■ Aim of the task
Leaving out all pictures, transcribe exactly the lines between the line with "Instruction: Switch to the Suitable tab" and the last line of the records below, both included.

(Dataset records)
^^^^^^^^^^^^^^^^
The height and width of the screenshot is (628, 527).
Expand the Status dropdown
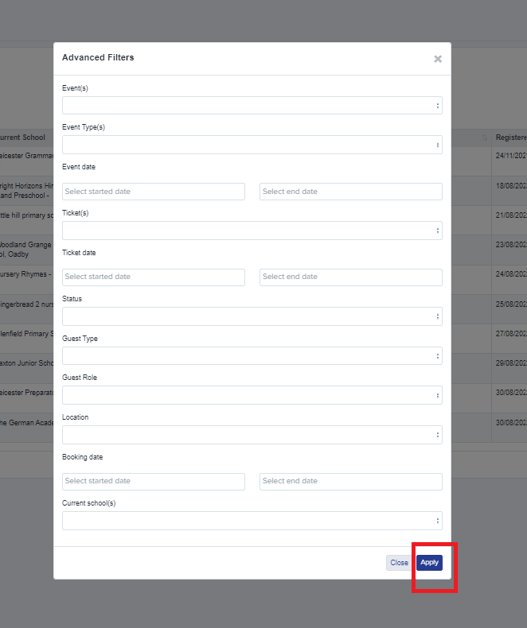[252, 316]
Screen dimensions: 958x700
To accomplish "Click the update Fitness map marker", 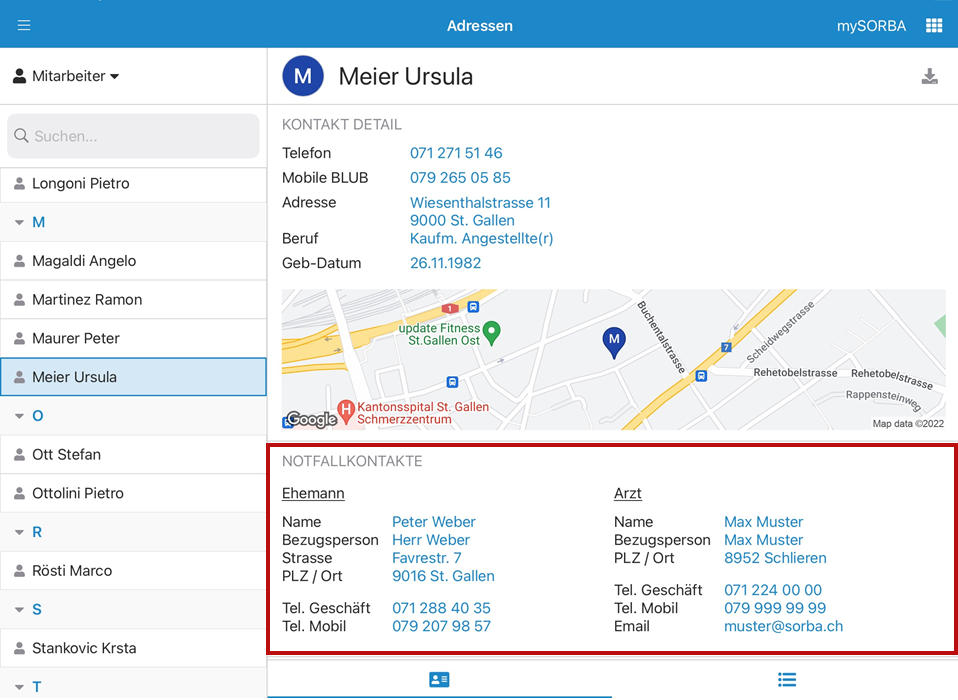I will tap(491, 330).

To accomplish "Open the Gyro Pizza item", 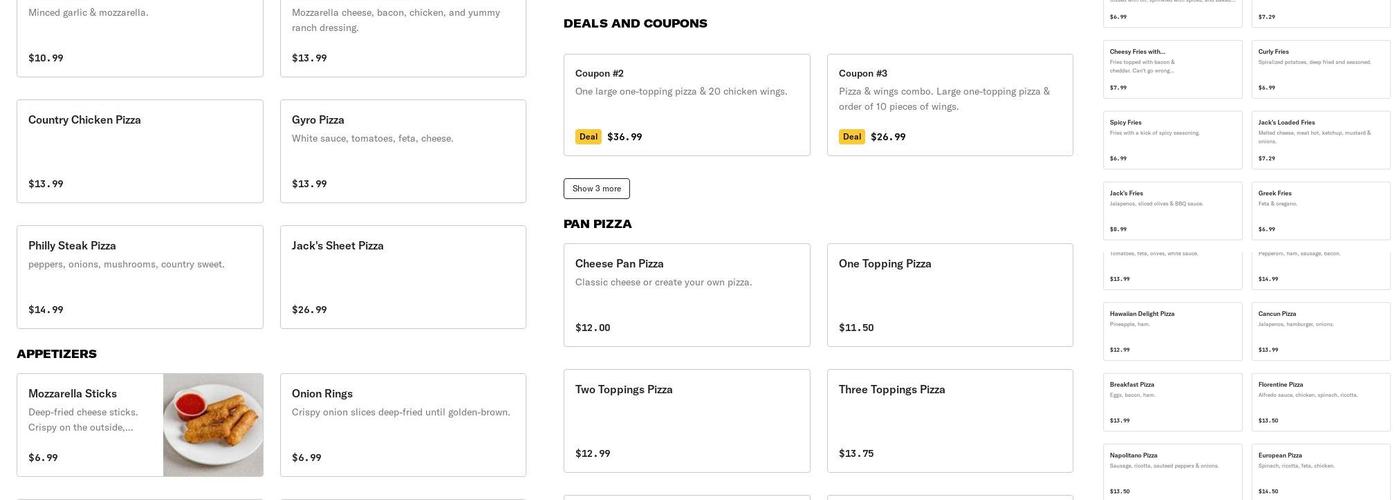I will (x=402, y=151).
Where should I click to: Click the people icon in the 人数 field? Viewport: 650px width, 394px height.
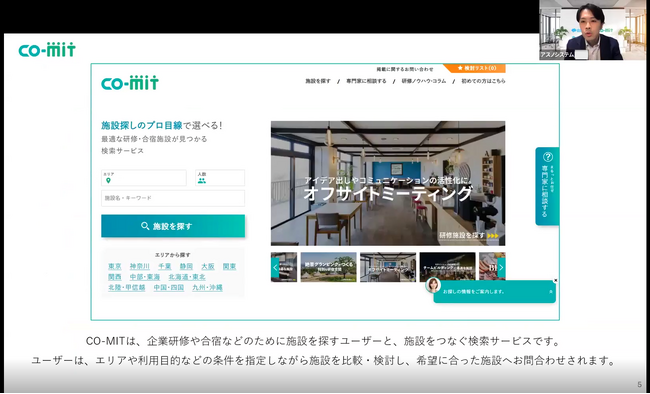tap(202, 181)
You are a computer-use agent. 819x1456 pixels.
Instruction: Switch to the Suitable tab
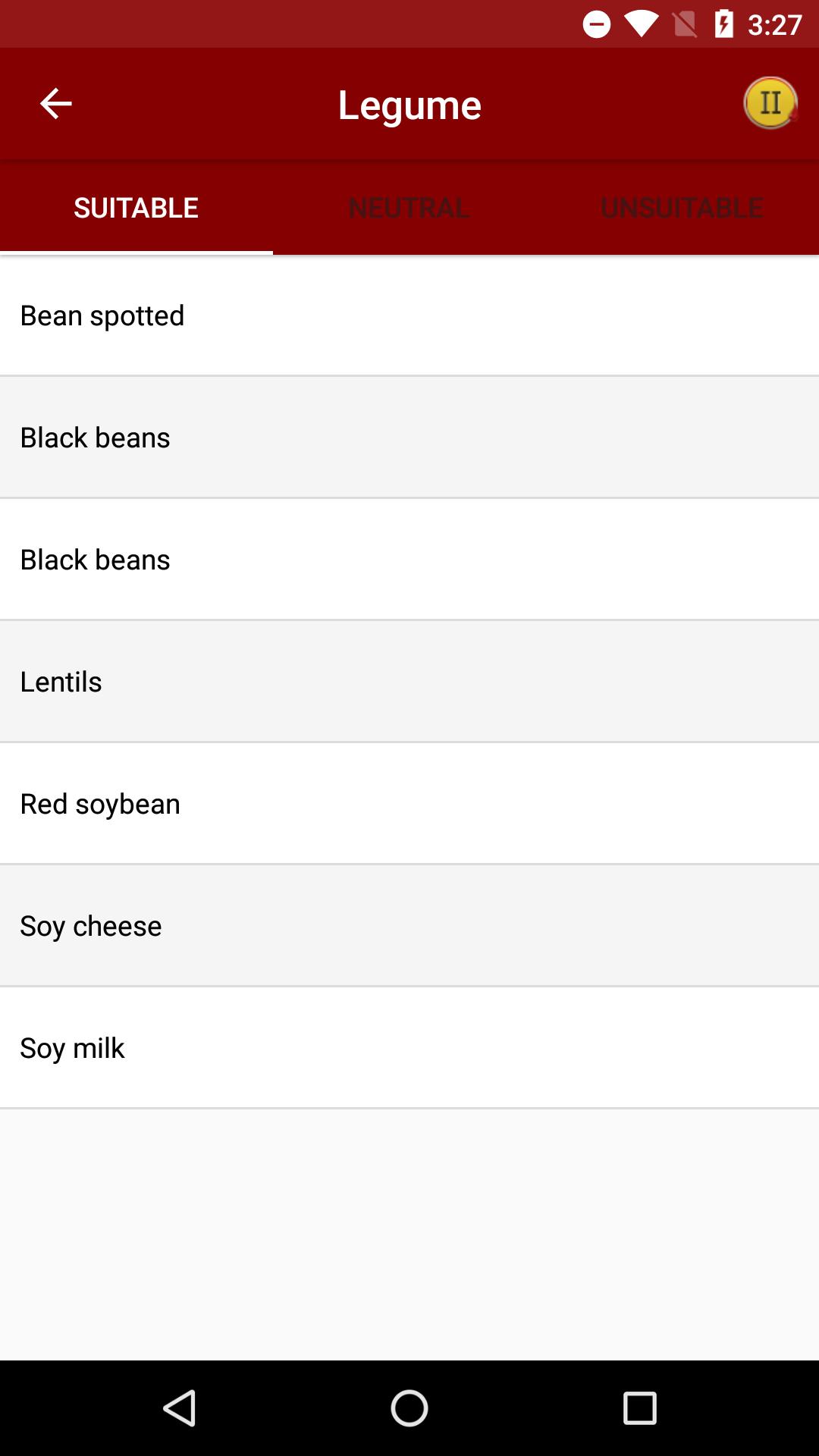coord(136,208)
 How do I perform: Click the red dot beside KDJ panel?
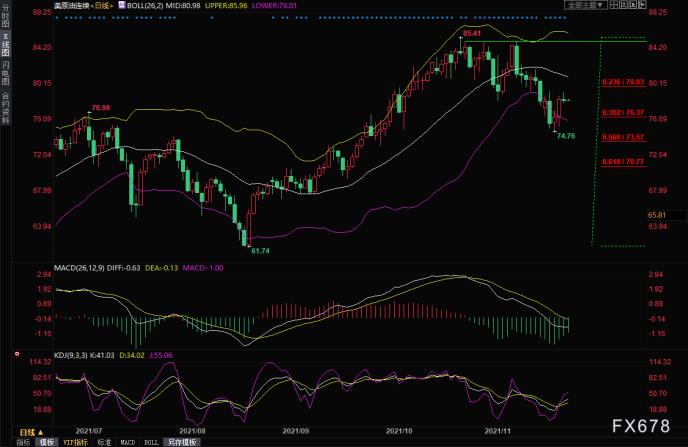(17, 354)
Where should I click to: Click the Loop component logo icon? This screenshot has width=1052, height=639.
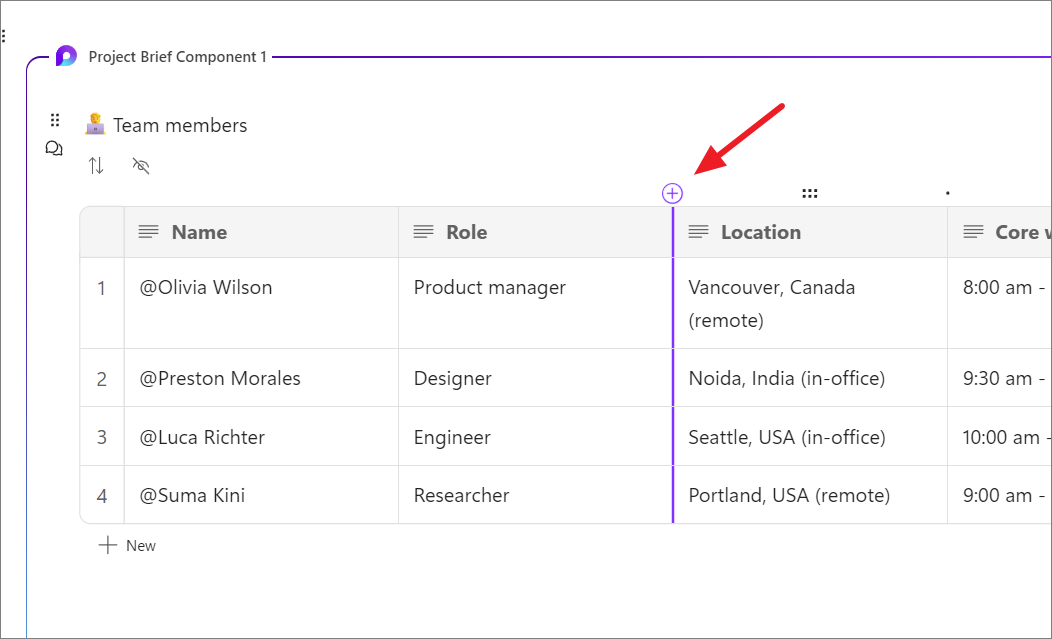point(66,56)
^^^^^^^^^^^^^^^^
■ Your response
Instruction: Switch to the Suitable tab
coord(136,208)
 How do I perform: Click the red dot beside KDJ panel?
(17, 354)
Where should I click to: Click the Loop component logo icon? This screenshot has width=1052, height=639.
point(66,56)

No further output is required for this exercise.